A Professora Wai-man Lam, da Universidade de Hong
Kong, refere que em contextos pós-coloniais a identidade é uma arena de
competição política onde vários discursos que encarnam reapropriação das
tradições políticas e legados se cruzam. Na RAEM, a identidade do pós-handover
compreende as componentes locais, nacionais e internacionais, com Macau
caracterizada como um objeto colonial/cultural/histórico e económico híbrido.
Para a autora, a identidade de Macau após 1999 é uma reapropriação da imagem da
Macau colonial propagada pela administração portuguesa desde a década de 1980.

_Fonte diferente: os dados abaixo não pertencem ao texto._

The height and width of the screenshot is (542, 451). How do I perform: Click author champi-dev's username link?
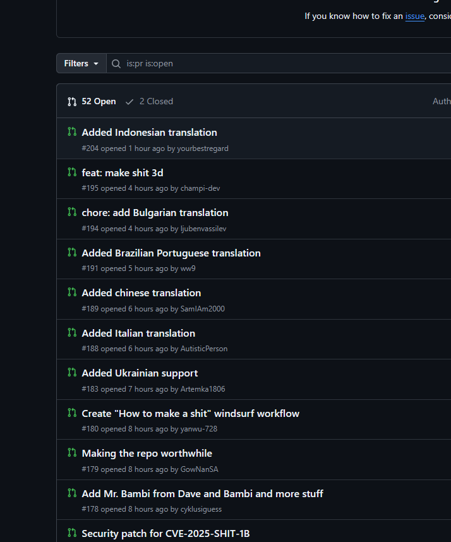click(x=200, y=188)
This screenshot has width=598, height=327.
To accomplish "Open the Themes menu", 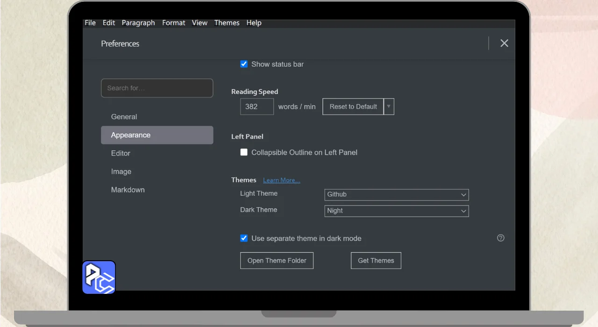I will (x=227, y=23).

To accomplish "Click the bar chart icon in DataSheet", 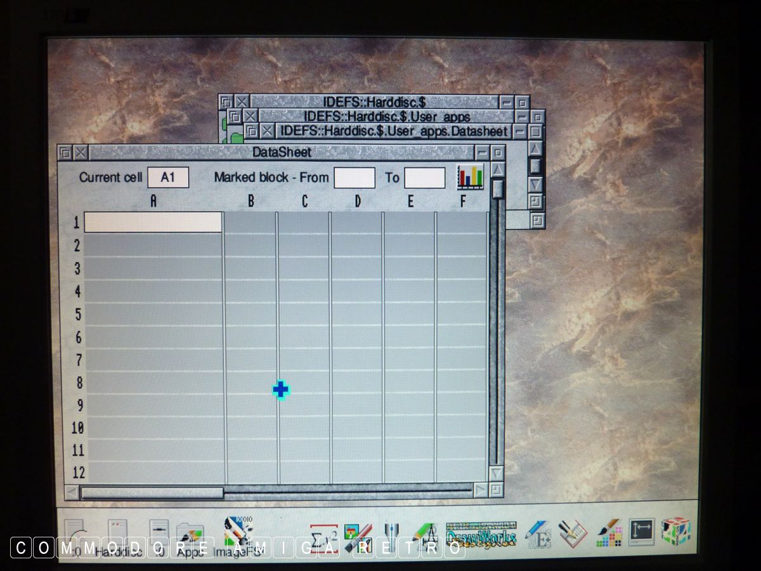I will click(x=470, y=177).
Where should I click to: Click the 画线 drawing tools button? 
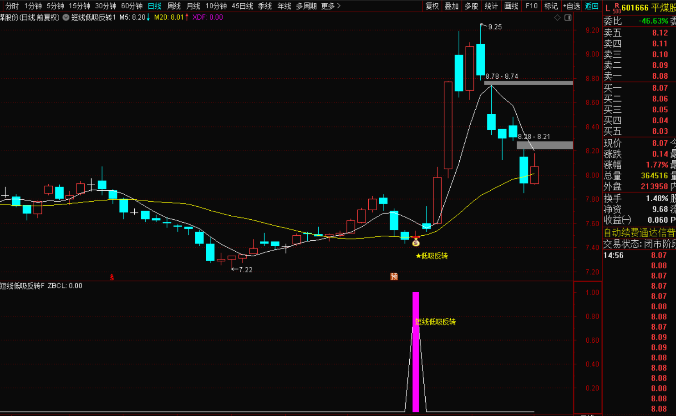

Com efeito, em 2011, o presidente do Instituto
Cultural de Macau, Guilherme Ung Vai Meng, salientava em conferência de
imprensa a propósito da promoção de um mega desfile cultural por ocasião das
comemorações do 12o aniversário da RAEM que Macau era “uma cidade de
cultura aberta”, “que apresenta uma mestiçagem de características ocidentais e
orientais”, patentes “nas construções, gastronomia, hábitos locais, línguas e
religião”[2].
A construção da identidade pós-handover alicerçou-se num
processo de incorporação e não de repressão ou eliminação do “outro” – a
construção de uma identidade nacional autónoma não tem sido a principal tarefa
na reconstrução dessa identidade. Em vez disso, várias componentes identitárias
foram deliberadamente promovidas e integradas. O sucesso do processo garantiu o
relativamente suave reingresso na China e reforçou a legitimidade do novo
governo da RAEM.
(a autora escreve segundo o novo acordo ortográfico)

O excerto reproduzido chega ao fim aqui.